M.Sc Thesis

M.Sc StudentNachmias Elad
SubjectHierarchical Code Representations
DepartmentDepartment of Computer Science
Supervisor PROF. Eran Yahav
Full Thesis textFull thesis text - English Version


In recent years, various deep-learning-based techniques have been suggested for reasoning about programs and tackling code-related prediction tasks. A common concern for these methods is the design of the code encoder, which defines (i) the representation of the input code snippet and (ii) the neural computational architecture that propagates information on top of this representation. Recent advances in the study of code representations suggest exploiting the unambiguous codes underlying structure. Indeed, structure-driven modelings became a common practice, enriching the representation with syntactic and semantic relations.

However, the standard graph-based approach relies on message-passing protocols, restricting information propagation over the entire program due to the GNNs’ over-smoothing issue. The paths-based approach is claimed to be a remedy, as it exploits the expressiveness of sequential models. Yet, even though it is restricted to syntactic relations only, it incurs unbearable computational complexity for lengthy procedures and thus becomes unscalable for real-life scenarios.

We address the problem of predicting which variables to log at a given logging insertion point within the input program. This task arises challenges like following complicated sequences of latent semantic relations, which are sparsely scattered over lengthy procedures. We show that the present solutions struggle with this setting.

We present a novel code representation approach designed to model sequences of relations. It involves semantic and syntactic characteristics modeled by paths in the procedures control-flow graph (CFG) and paths in the abstract syntax tree (AST), respectively. Our work is the first to leverage the powerful paths-based modeling approach for semantic and syntactic relations together.

Our methodology relies on two novelties. The first is a hierarchic encoding technique for code, which decomposes the entire code structure into local and global levels.
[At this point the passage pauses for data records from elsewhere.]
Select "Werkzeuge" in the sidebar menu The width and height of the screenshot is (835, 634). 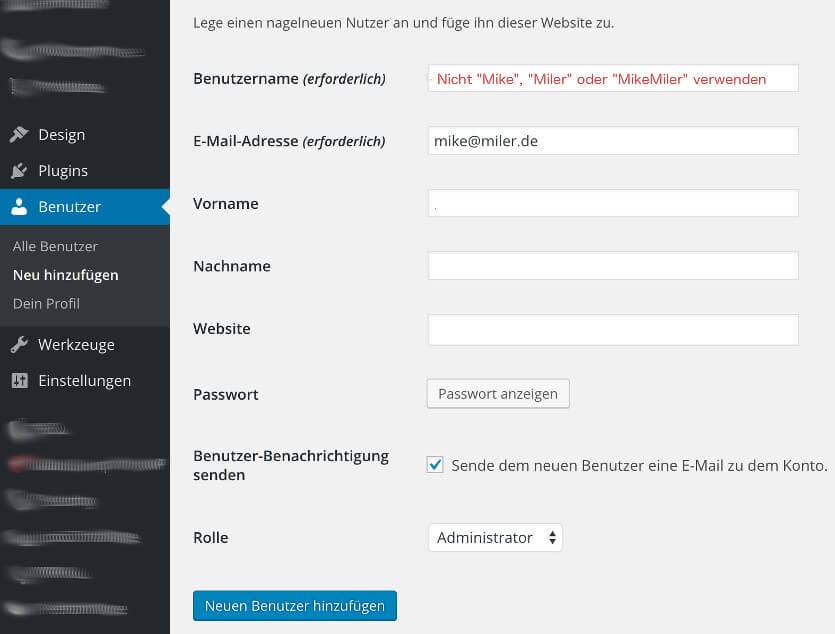pyautogui.click(x=74, y=344)
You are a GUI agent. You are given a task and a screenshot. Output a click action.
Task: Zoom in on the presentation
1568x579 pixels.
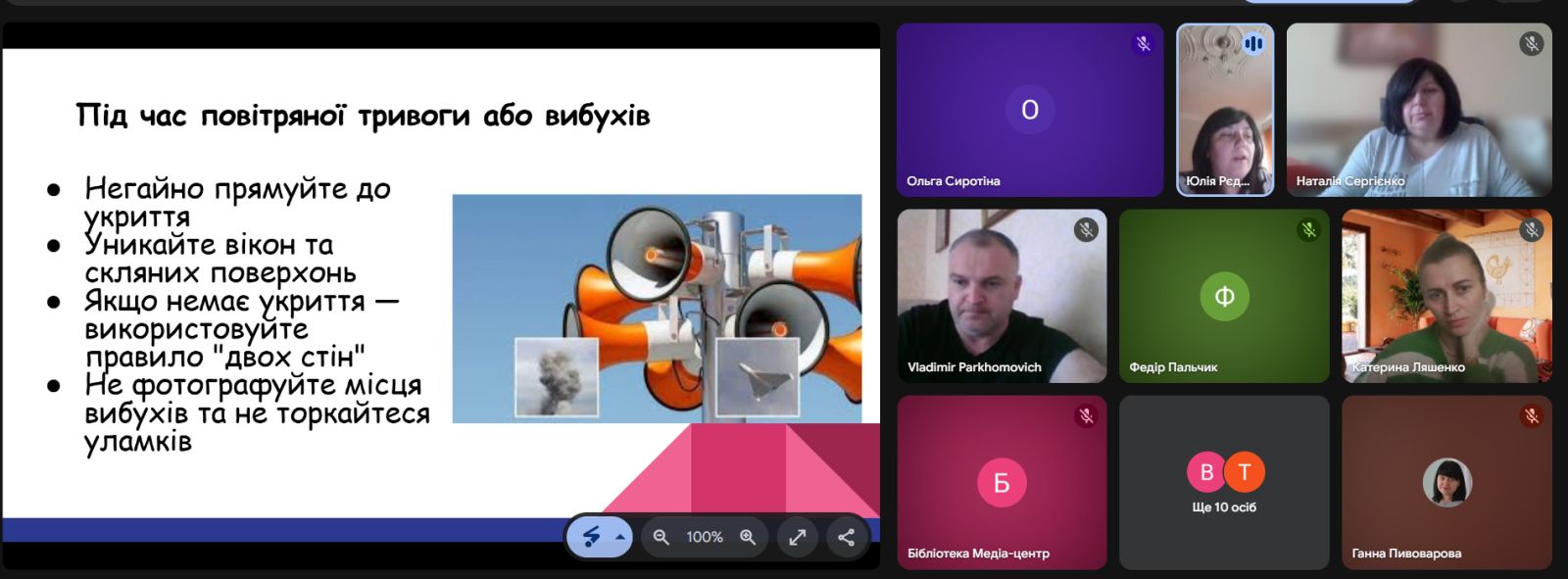click(x=748, y=537)
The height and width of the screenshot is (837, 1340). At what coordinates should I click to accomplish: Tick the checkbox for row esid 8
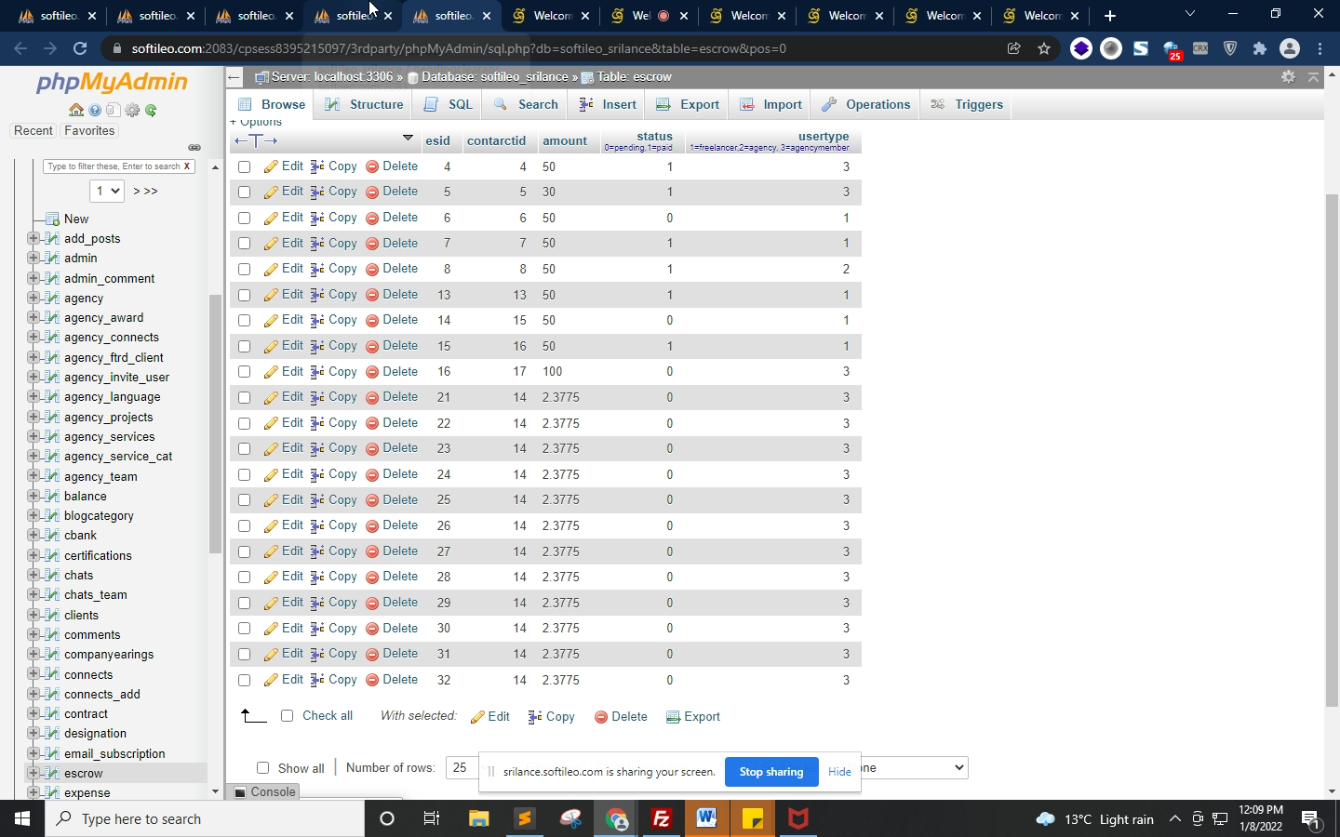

Encoding each structural level individually (i) brings the procedures textually-distant entities closer, (ii) supports lengthy procedures, and (iii) models compositions of local relations. The second novelty is a graph encoding framework called expand-collapse, which extends the paths-based encoder by allowing information to flow across paths.

We compare our approach to a wide variety of other known representations. Our experiments show that our model is more effective than others by up to 10% (accuracy). We show how the lack of scalability in other rich representations causes them to fail, even when compared to the degenerated non-structured approach. Our method enhances them by reducing 95% of the processed tokens without any loss of information. We provide a thorough ablation study to justify the benefit of different components of our solution.